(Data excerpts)

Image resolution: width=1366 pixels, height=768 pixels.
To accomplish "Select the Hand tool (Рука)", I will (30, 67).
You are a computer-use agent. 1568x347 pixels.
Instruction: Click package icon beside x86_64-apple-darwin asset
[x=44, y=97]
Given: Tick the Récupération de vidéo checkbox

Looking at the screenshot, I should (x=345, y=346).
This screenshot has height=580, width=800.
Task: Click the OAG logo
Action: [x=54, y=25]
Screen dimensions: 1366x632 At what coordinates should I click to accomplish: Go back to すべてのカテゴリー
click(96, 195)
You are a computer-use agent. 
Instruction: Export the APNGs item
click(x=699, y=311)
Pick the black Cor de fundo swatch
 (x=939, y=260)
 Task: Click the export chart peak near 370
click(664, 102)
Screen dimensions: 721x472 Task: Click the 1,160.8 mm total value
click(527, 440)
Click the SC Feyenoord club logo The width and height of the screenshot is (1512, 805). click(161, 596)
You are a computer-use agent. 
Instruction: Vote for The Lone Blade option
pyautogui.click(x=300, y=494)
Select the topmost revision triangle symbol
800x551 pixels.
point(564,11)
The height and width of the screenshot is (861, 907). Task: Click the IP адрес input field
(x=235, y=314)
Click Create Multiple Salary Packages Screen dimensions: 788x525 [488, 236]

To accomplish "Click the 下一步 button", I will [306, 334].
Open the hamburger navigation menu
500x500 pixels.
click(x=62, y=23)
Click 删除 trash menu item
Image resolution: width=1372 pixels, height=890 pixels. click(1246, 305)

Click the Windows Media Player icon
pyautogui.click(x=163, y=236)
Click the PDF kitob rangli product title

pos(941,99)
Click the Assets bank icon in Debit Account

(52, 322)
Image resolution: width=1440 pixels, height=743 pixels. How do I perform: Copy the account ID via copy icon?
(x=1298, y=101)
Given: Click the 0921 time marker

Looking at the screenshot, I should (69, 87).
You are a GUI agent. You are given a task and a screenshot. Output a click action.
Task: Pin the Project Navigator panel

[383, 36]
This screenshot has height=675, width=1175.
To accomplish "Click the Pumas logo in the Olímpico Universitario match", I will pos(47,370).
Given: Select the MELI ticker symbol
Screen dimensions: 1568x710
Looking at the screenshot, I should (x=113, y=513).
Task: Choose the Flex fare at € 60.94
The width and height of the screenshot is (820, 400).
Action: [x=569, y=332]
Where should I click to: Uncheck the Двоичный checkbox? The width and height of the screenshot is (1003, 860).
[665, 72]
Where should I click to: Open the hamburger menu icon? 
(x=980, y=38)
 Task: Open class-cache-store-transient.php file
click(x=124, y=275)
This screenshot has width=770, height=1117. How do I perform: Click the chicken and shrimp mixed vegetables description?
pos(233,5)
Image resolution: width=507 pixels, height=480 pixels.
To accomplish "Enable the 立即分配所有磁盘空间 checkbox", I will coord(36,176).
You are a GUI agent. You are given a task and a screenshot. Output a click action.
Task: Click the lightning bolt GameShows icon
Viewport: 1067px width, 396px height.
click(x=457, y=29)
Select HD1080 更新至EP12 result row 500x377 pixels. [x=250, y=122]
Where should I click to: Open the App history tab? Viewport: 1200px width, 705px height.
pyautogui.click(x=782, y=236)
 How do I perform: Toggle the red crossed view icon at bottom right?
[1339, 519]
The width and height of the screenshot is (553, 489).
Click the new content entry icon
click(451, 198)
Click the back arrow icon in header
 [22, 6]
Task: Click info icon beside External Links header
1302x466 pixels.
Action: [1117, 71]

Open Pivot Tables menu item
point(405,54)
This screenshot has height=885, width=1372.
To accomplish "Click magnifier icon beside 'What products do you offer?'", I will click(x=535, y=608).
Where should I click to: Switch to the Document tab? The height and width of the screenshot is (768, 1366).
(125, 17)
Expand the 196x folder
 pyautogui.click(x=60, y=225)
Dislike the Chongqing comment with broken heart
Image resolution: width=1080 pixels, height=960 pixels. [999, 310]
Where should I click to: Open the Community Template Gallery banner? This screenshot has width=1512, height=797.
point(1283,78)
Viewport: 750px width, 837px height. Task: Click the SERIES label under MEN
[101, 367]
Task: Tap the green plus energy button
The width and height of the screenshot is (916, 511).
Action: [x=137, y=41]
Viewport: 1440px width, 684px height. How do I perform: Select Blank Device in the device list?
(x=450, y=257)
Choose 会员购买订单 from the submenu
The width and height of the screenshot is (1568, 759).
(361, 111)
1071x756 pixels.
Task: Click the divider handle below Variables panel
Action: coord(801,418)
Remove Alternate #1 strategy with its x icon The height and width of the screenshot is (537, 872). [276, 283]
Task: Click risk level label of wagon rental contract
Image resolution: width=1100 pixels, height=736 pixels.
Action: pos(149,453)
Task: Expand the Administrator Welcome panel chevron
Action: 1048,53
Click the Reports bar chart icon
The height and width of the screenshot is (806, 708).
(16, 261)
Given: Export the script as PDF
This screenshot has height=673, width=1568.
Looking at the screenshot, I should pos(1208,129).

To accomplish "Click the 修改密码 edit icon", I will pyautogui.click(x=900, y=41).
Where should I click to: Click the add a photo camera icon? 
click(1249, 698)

→ ACTION ITEM
Transcribe all the entries, keeping each one exactly as it is.

→ PROBLEM SOLUTION
Image resolution: width=1366 pixels, height=768 pixels.
To accomplish "Select the Hand tool (Рука)", I will (30, 67).
You are a computer-use agent. 1568x347 pixels.
Instruction: Click package icon beside x86_64-apple-darwin asset
[x=44, y=97]
Given: Tick the Récupération de vidéo checkbox

Looking at the screenshot, I should (x=345, y=346).
This screenshot has height=580, width=800.
Task: Click the OAG logo
Action: [x=54, y=25]
Screen dimensions: 1366x632 At what coordinates should I click to accomplish: Go back to すべてのカテゴリー
click(96, 195)
You are a computer-use agent. 
Instruction: Export the APNGs item
click(x=699, y=311)
Pick the black Cor de fundo swatch
 (x=939, y=260)
 Task: Click the export chart peak near 370
click(664, 102)
Screen dimensions: 721x472 Task: Click the 1,160.8 mm total value
click(527, 440)
Click the SC Feyenoord club logo The width and height of the screenshot is (1512, 805). click(161, 596)
You are a computer-use agent. 
Instruction: Vote for The Lone Blade option
pyautogui.click(x=300, y=494)
Select the topmost revision triangle symbol
800x551 pixels.
point(564,11)
The height and width of the screenshot is (861, 907). Task: Click the IP адрес input field
(x=235, y=314)
Click Create Multiple Salary Packages Screen dimensions: 788x525 [488, 236]

To accomplish "Click the 下一步 button", I will [306, 334].
Open the hamburger navigation menu
500x500 pixels.
click(x=62, y=23)
Click 删除 trash menu item
Image resolution: width=1372 pixels, height=890 pixels. click(1246, 305)

Click the Windows Media Player icon
pyautogui.click(x=163, y=236)
Click the PDF kitob rangli product title

pos(941,99)
Click the Assets bank icon in Debit Account

(52, 322)
Image resolution: width=1440 pixels, height=743 pixels. How do I perform: Copy the account ID via copy icon?
(x=1298, y=101)
Given: Click the 0921 time marker

Looking at the screenshot, I should (69, 87).
You are a GUI agent. You are given a task and a screenshot. Output a click action.
Task: Pin the Project Navigator panel

[383, 36]
This screenshot has height=675, width=1175.
To accomplish "Click the Pumas logo in the Olímpico Universitario match", I will pos(47,370).
Given: Select the MELI ticker symbol
Screen dimensions: 1568x710
Looking at the screenshot, I should (x=113, y=513).
Task: Choose the Flex fare at € 60.94
The width and height of the screenshot is (820, 400).
Action: [x=569, y=332]
Where should I click to: Uncheck the Двоичный checkbox? The width and height of the screenshot is (1003, 860).
[665, 72]
Where should I click to: Open the hamburger menu icon? 
(x=980, y=38)
 Task: Open class-cache-store-transient.php file
click(x=124, y=275)
This screenshot has width=770, height=1117. How do I perform: Click the chicken and shrimp mixed vegetables description?
pos(233,5)
Image resolution: width=507 pixels, height=480 pixels.
To accomplish "Enable the 立即分配所有磁盘空间 checkbox", I will coord(36,176).
You are a GUI agent. You are given a task and a screenshot. Output a click action.
Task: Click the lightning bolt GameShows icon
Viewport: 1067px width, 396px height.
click(x=457, y=29)
Select HD1080 更新至EP12 result row 500x377 pixels. [x=250, y=122]
Where should I click to: Open the App history tab? Viewport: 1200px width, 705px height.
pyautogui.click(x=782, y=236)
 How do I perform: Toggle the red crossed view icon at bottom right?
[1339, 519]
The width and height of the screenshot is (553, 489).
Click the new content entry icon
click(451, 198)
Click the back arrow icon in header
 [22, 6]
Task: Click info icon beside External Links header
1302x466 pixels.
Action: [1117, 71]

Open Pivot Tables menu item
point(405,54)
This screenshot has height=885, width=1372.
To accomplish "Click magnifier icon beside 'What products do you offer?'", I will click(x=535, y=608).
Where should I click to: Switch to the Document tab? The height and width of the screenshot is (768, 1366).
(125, 17)
Expand the 196x folder
 pyautogui.click(x=60, y=225)
Dislike the Chongqing comment with broken heart
Image resolution: width=1080 pixels, height=960 pixels. [999, 310]
Where should I click to: Open the Community Template Gallery banner? This screenshot has width=1512, height=797.
point(1283,78)
Viewport: 750px width, 837px height. Task: Click the SERIES label under MEN
[101, 367]
Task: Tap the green plus energy button
The width and height of the screenshot is (916, 511).
Action: [x=137, y=41]
Viewport: 1440px width, 684px height. How do I perform: Select Blank Device in the device list?
(x=450, y=257)
Choose 会员购买订单 from the submenu
The width and height of the screenshot is (1568, 759).
(361, 111)
1071x756 pixels.
Task: Click the divider handle below Variables panel
Action: coord(801,418)
Remove Alternate #1 strategy with its x icon The height and width of the screenshot is (537, 872). [276, 283]
Task: Click risk level label of wagon rental contract
Image resolution: width=1100 pixels, height=736 pixels.
Action: pos(149,453)
Task: Expand the Administrator Welcome panel chevron
Action: 1048,53
Click the Reports bar chart icon
The height and width of the screenshot is (806, 708).
(16, 261)
Given: Export the script as PDF
This screenshot has height=673, width=1568.
Looking at the screenshot, I should pos(1208,129).

To accomplish "Click the 修改密码 edit icon", I will pyautogui.click(x=900, y=41).
Where should I click to: Click the add a photo camera icon? 
click(1249, 698)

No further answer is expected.